Now that you have mentioned dedup can I ask some questions on this in a VMware environment.

If you create a flexvol with one lun (both thin), you enable dedup on the flexvol then P2V 15 VMs (example) – Hasn’t your lun already grown to a certain size, so when you run dedup the lun/flexvol does not decrease in size and the saved space from the dedup process cannot be used elsewhere in the array???

What is the best practice for this type of setup?

radek_kubka
6,263 Views

Nice question!

If everything is thinly provisioned, LUN 'nominal' size is pretty much meaningless (on the storage side).
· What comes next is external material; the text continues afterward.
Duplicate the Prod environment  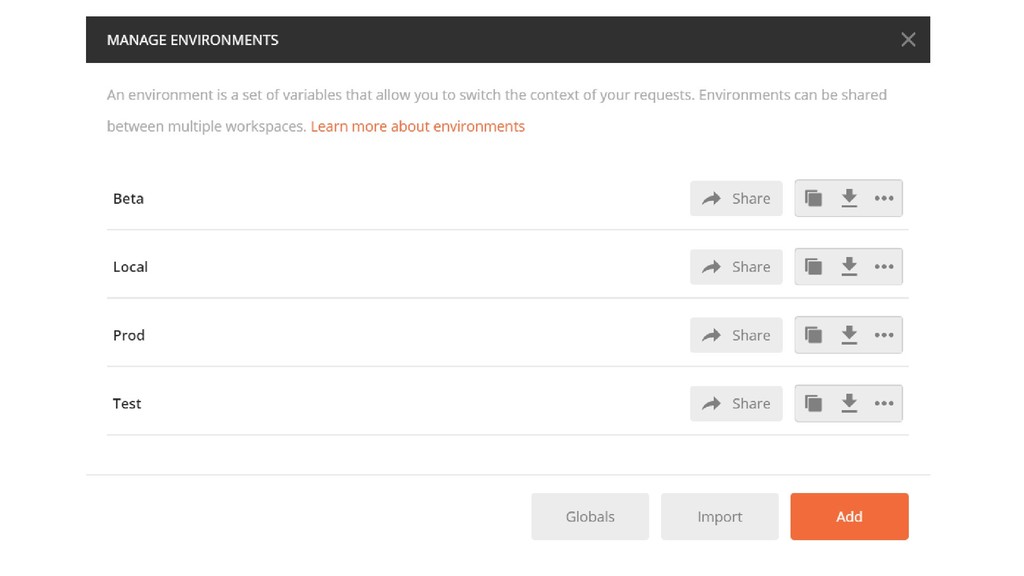pyautogui.click(x=813, y=335)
When you run dedup, you effectively replace redundant blocks with pointers, hence your LUN will simply occupy less space in its parent volume &, consequently, in its parent aggregate.

That way some space has been released which now can be used for creating another volume and/or LUN.

Hope it makes sense!

Regards,
Radek

nsitps1976
6,263 Views

Yes but if you create a thin vol/lun of say 2TB - You P2V some VMs and  end up with 1.5TB used on the vol/lun - When you run dedup and replace sufficient block so you end up with 500GB used, your vol/lun is still 1.5TB in size (provisioned from 2TB) as this cannot be reduced in size.
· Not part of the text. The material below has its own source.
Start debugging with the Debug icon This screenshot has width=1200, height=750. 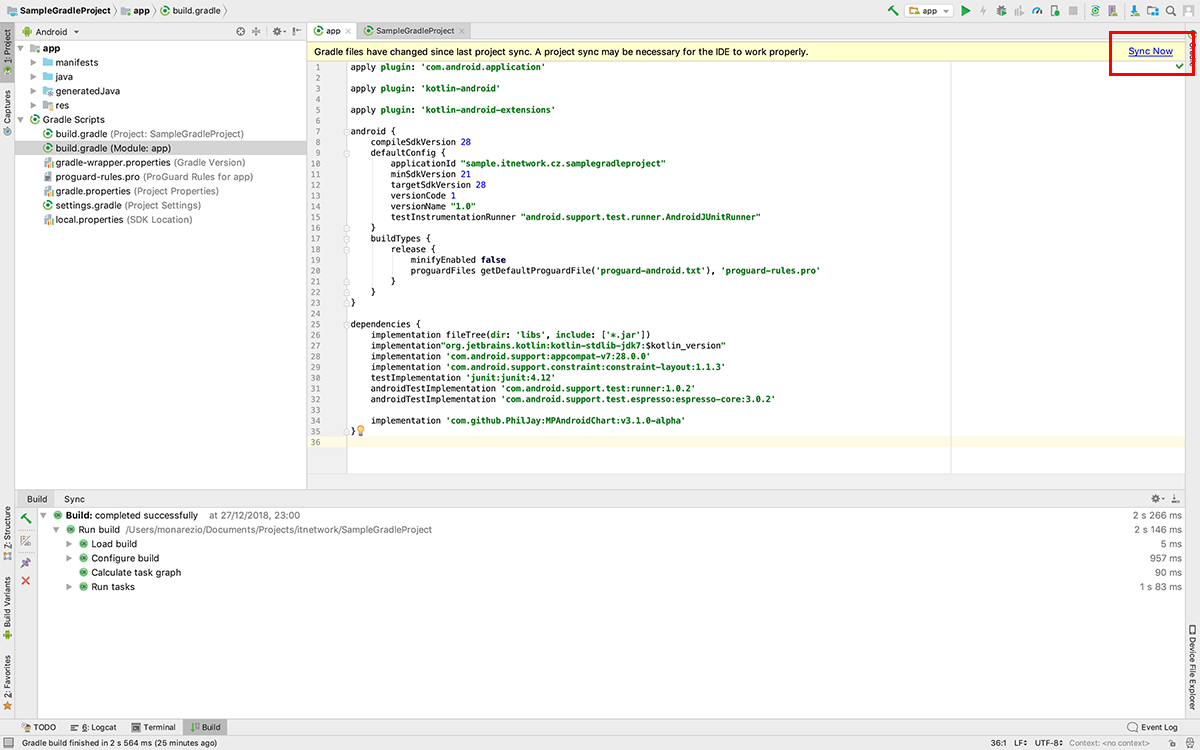click(1000, 10)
You end up with no real benefit apart from the fact the vol/lun will allow you to store a further 1.5 TB on the vmfs datastore, however you cannot place more VMs on the datastore due to vmfs limits (this is an example)????


What I am getting at is that the lun can not be reduced in size after dedup has been ran and hence no other volumes/luns can benefit...
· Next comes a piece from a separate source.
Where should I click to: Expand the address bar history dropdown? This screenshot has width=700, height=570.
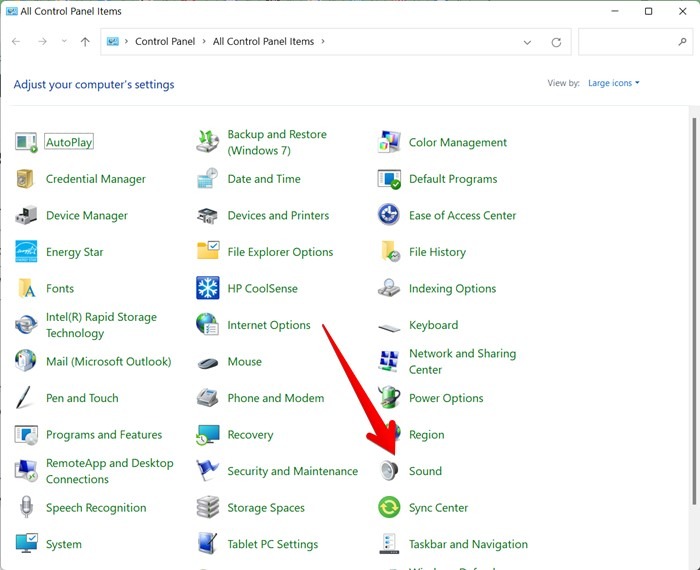(528, 42)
Am I right or wrong on this?

radek_kubka
6,263 Views

Luckily this is not the case.

Say we have following setup:

agg0 - 3TB

vol1 (inside agg0) - 2.5TB, thin

lun1 (inside vol0) - 2TB, thin

So initially the amount of consumed space in agg0 & vol1 is pretty much 0. Then we put ~2TB of data inside lun1, so agg0 has roughly 1TB free space & vol1 has ~0.5TB free space left. So far, so good.

When we run dedupe on vol1, ONTAP does not inspect the actual content of the lun1 (which is just a special file) - it looks for redundant blocks & when finds them, replaces with pointers. If dedupe ratio is 4:1, then lun1 space consumption will drop to 500GB on the storage side. Nothing changes on the ESX host side, so if the LUN was almost full, it will still look like almost full. Yet vol1 will now show ~2TB of free space & agg0 will show ~2.5TB of free space.

So now we have a choice how to use reclaimed space: a) put another LUN inside vol1 and/or b) create another volume inside agg0.

Does it make sense?

Regards,

Radek

nsitps1976
6,263 Views

So it is the volume which reduces in size (provisioned size)?

radek_kubka
5,150 Views

Think of a NetApp volume as a container - when you thin provision it, you are not booking any space upfront & the 'nominal' size simply defines the container maximum capacity. So, again, nominal size is pretty meaningless, until you fill the volume completely.

Volume is not shrinking / growing - dedupe simply increases the amount of free / available capacity

nsitps1976
5,150 Views

ok, a little confused.

in your example above if the thin lun has 2TB of data dumped onto it and later deup reduces the used stroage down to 500GB on the storage size will it look as though the lun has only 500GB of data within or the full 2TB? - This also has the affect of the containing volume now only using 500GB and thus the arrg has been freed of 1.5TB which can be used by other volumes?

pravinb
5,150 Views

Radek has given you the right example. To answer your latest queries,

From your storage filer end, it will show you that only 500 GB of data has been used up. The aggregate and volume used space will come down to 500 GB although the total space will remain the same 2TB.

From your host server end, it will show you that 2 TB has been used up.

Radek. Please do correct me if I am wrong.

Thanks & regards,

Pravin Bas

nsitps1976
5,150 Views

Ok, I'm there! thanks to all...

Do you all use a-sis on your systems for vmware environments? - If so, does it impact performance in anyway (dedup on primary data) - Also, anything one should be aware of when using this technology with vmware?